Dataset excerpts:

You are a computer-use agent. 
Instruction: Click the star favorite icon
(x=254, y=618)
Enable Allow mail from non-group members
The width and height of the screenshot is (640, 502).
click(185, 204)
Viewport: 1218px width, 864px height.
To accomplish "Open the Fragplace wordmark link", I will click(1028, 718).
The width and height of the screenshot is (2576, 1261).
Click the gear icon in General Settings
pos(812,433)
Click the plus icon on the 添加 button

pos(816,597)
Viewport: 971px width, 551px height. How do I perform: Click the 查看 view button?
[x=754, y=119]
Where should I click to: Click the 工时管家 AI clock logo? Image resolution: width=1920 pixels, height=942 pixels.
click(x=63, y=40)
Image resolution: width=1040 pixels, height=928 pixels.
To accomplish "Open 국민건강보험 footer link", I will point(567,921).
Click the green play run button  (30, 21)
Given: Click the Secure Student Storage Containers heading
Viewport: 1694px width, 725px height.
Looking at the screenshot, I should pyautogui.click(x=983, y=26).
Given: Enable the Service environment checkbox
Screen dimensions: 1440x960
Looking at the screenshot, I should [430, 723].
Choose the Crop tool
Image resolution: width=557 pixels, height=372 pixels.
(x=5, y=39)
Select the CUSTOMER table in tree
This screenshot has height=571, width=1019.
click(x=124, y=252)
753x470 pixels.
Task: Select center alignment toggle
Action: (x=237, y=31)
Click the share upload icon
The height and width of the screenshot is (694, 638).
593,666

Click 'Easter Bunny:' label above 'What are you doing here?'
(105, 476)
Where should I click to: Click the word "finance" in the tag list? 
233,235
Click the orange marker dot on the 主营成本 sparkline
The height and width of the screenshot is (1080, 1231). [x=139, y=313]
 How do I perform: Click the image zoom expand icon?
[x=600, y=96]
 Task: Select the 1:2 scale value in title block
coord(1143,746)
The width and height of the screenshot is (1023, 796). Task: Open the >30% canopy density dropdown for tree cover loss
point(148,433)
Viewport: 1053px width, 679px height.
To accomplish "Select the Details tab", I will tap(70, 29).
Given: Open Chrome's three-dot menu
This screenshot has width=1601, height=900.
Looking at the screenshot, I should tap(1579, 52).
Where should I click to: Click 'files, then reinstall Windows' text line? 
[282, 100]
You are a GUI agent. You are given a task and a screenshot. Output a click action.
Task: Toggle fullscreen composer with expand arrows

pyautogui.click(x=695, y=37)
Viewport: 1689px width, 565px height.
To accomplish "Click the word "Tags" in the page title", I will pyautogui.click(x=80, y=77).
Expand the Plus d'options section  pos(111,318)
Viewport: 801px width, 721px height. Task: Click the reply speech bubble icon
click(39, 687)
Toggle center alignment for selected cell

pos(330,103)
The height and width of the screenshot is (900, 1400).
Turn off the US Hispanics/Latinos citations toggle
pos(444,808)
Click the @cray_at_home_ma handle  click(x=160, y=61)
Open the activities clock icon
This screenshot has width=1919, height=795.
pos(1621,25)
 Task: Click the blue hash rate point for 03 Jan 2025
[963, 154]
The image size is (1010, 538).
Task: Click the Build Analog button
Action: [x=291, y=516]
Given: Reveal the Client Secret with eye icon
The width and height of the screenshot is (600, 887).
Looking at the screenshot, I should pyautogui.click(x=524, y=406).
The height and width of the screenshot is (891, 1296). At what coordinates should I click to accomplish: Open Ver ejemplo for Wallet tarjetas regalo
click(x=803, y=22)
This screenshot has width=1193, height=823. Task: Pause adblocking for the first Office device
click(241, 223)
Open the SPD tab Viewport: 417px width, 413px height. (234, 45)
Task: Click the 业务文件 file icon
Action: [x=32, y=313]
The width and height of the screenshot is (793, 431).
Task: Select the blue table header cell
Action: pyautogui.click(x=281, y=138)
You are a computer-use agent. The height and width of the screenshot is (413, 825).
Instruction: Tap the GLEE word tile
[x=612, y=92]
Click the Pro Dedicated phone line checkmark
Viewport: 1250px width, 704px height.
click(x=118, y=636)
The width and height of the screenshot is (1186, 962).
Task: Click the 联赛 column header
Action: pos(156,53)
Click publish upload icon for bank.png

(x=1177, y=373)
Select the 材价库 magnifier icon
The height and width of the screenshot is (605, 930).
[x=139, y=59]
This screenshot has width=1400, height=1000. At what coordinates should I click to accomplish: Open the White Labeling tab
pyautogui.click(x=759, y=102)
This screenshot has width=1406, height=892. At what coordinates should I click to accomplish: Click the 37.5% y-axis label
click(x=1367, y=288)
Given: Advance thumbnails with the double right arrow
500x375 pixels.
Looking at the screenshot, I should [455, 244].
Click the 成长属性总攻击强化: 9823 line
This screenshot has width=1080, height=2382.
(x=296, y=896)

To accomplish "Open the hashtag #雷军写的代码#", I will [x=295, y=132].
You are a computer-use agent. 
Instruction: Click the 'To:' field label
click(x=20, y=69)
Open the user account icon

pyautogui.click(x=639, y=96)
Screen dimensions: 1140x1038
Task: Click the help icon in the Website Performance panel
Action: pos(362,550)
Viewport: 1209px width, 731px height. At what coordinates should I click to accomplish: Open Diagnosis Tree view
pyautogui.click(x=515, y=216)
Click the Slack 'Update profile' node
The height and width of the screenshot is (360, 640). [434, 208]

*TASK:*
Each line in the records above that contains the word "link" must be copied.

*OUTPUT FOR THIS TASK:*
To accomplish "Open the Fragplace wordmark link", I will click(1028, 718).
To accomplish "Open 국민건강보험 footer link", I will point(567,921).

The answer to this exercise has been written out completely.